Parametry początkowe: 186cm/103.5kg/37lat/22.9% tłuszczu.
Założenie było takie, że trenuje około 5-6h tygodniowo.
Udało się zrzucić na 96.5kg w ciągu 6 tygodni mniej więcej.
Pierwsze 3-4 kilo straciłem starciłem sam jedząc 6x dziennie około 3000kcal - wszystko dobierałem na oko tzn Węgle Białko i Tłuszcze. Mało biegałem lub w "kratkę"
Następnie udałem się do dietetyczki i ...

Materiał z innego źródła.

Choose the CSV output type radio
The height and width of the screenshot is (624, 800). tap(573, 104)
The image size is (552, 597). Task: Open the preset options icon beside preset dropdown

Drugie 3 kilo byłem na diecie 2400kcal/W 300/B 150g/T 67 też biegając
w sumie mało lub w "kratkę"
Problem zaczyna się w momencie kiedy to zaczynam się przykładać do treniengu, 4x w tygodniu , w sumie 50-60km na tydzień.
1. Wydaje mi się, że te 2400kcal to trochę mało, ale tak wyszło niby z kalkulatora, jakieś -650kcal dziennie. Nie mojego kalkulatora lecz u dietatyka.
2. Z drugiej strony z ciekawość użyłem kalkulatora z dziennika
Dziennik Posilkow MR BIG 4.70, który pokazuje dzienne zapotrzebowanie
na poziomie około 4000kcal, stąd bym wnioskował, że powinienem jeść sporo ponad 3000kcal, żeby być na minusie jakieś 600kcal (wpisałem tylko 360min aerobów, 4x w tygodniu przy małej intensywności!
KALORIE [kcal] 3923
BIAŁKO [g] 216,3 2,1
TŁUSZCZE [g] 133,9 1,3
WEGLOWODANY [g] 463 4,5
-600kcal
KALORIE [kcal] 3323
BIAŁKO [g] 216,3 2,1
TŁUSZCZE [g] 133,9 1,3
WEGLOWODANY [g] 313 3,0
Przy większej intensywności wychodzi
KALORIE [kcal] 4148
BIAŁKO [g] 216,3 2,1
TŁUSZCZE [g] 133,9 1,3
WEGLOWODANY [g] 519 5,0
Dodam tylko, że 4 lata temu, żeby poprawić wyniki w maratonie
oparłem się na PALEODIECIE DLA SPORTOWCÓW
Jadłem średnio 3600kcal/cirka W 450/Białko 150-200/Tłuszcze 60.
Piłem glukozę(shake własnej produkcji) w dni w które biegałem 30-35km zjadałem do 6500kcal, w pozostałe dni ciężko było się zmieścić poniżej 3000kcal.
I co? I schudłem w ciągu 2 miesięcy jakieś 8-10 kilo!!
Wszystkie diety generalnie np 50/25/25 czy 33/33/33 to wszystko działa ale tyko gdy nie trenuję stąd wnioskuję, że mam źle dobrane zapotrzebowanie kaloryczne. Czy ktoś mógłby mi pomóc w tym temacie, i podpowiedzieć jakimi założeniami się kierować.
Trenuje 5-6h w tygodniu, hobbystycznie startuje w maratonach.
Dzięki z góry
Pozdrawiam/Emil
p.s. Osobiście wydaje mi się głupie jeść 2400kcal w dzień w którym samo spalanie na treningu + sauna jest koło 3000kcal.